Tuesday, May 27, 2008

The good life

Tim and I frequently marvel at the difference in travel between our own childhoods and our children's. Tim was ten years old before he ever flew on an airplane. I was only three, but that's still significantly older than both of our children. Clare was three months, and Danny a mere three weeks when they began earning frequent flier miles - emphasis on frequent. While we flew perhaps once a year, our kids now fly at least four times a year, and usually more. With grandparents on opposite sides of the country, air travel is naturally a part of our lifestyles, and we feel blessed that we are able to make the trips that we do. It helps that our families make the receiving end so worthwhile!

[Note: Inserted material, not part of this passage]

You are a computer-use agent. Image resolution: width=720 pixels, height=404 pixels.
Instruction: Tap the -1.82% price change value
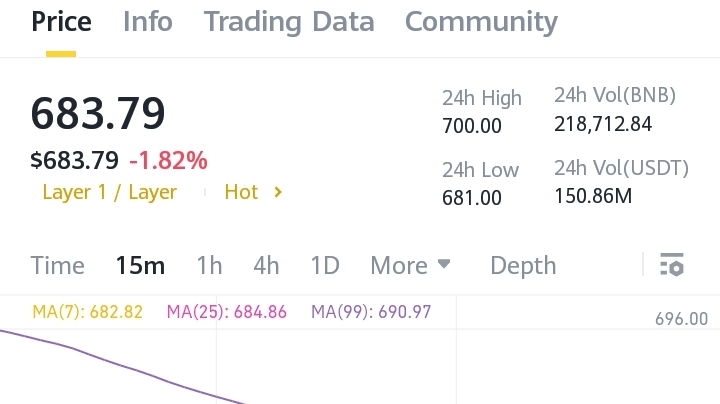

Case in point is the Park Country Club in Buffalo, where both Clare and Danny have been privileged to attend since their infancies. Danny made his debut at his Aunt Karen and Uncle Brian's wedding when he was three weeks old, but yesterday's visit was obviously the more memorable (for him). We had planned to go to the Park Club for dinner as the grand finale to a fun, full, family weekend celebrating Grandma's/Donna's 65th birthday. The outing didn't start out auspiciously, however, as Danny awoke from a long, deep nap in a horrific mood. Anything and everything had him in inconsolable hysterics. Until Daddy said the magic words: "golf club." The speed with which Danny raced to be the first to the car was impressive, and from there on out he was a delightful little chap. (It helped that both Grandpa and Daddy took him on walks around the terrace overlooking the 18th green.) Meanwhile, Clare decided that the Park Club is her favorite restaurant in Buffalo, because she got to have the salad bar and then the sundae bar for dinner. In fact, she declared herself to be "a Park Club girl," at which point Tim simply whispered to himself his ongoing mantra: Just work harder, Tim.

Tuesday, May 20, 2008


Amy, Jennifer and I have a dirty little secret. While we extol the virtues of our preschoolers learning a second language, there's a much more base rationale behind signing them up for Spanish for Kids every Tuesday: they stay later at school. As a result, we get to have long, sometimes leisurely (today notwithstanding, thanks to Danny) lunches together. It's a terrific tradition that we started last year, and today was the last one of the year. We each start out the day with a workout, thereby earning our lunch. Amy and I typically take to the trail while Jennifer goes to her fancy gym, and then we meet up to a) have Jennifer weigh in on whatever "pressing concerns" we discussed while walking, and b) get caught up on the stories she has been storing up for us - she's always got at least one! Danny and "my Parker," as he refers to him, meanwhile crack each other up, make eyes at all three of us, and generally enjoy the attentions of three mommies without sharing the limelight with the older siblings. In other words, it's a win-win for all. Oh yeah, and the older kids can sing some vowel song in Spanish...

Saturday, May 17, 2008

Guardian Angel

While yesterday's event at Christ the King was billed as a "meet the teacher" day, it wound up featuring a different highlight. Last week I received a phone call from a lovely little girl named Claire Gordon. She informed me that she was going to be Clare's Guardian Angel at Christ the King, and that she was looking forward to meeting us at the event on Friday. I had no idea how old she was. I had a vague recollection of this Guardian Angel program involving fifth graders. She was so self-possessed on the phone, and genuinely friendly, that it seemed she must be older. Not so much. In fact, she's only in fourth grade! However, as far as Clare is concerned, she hung the moon.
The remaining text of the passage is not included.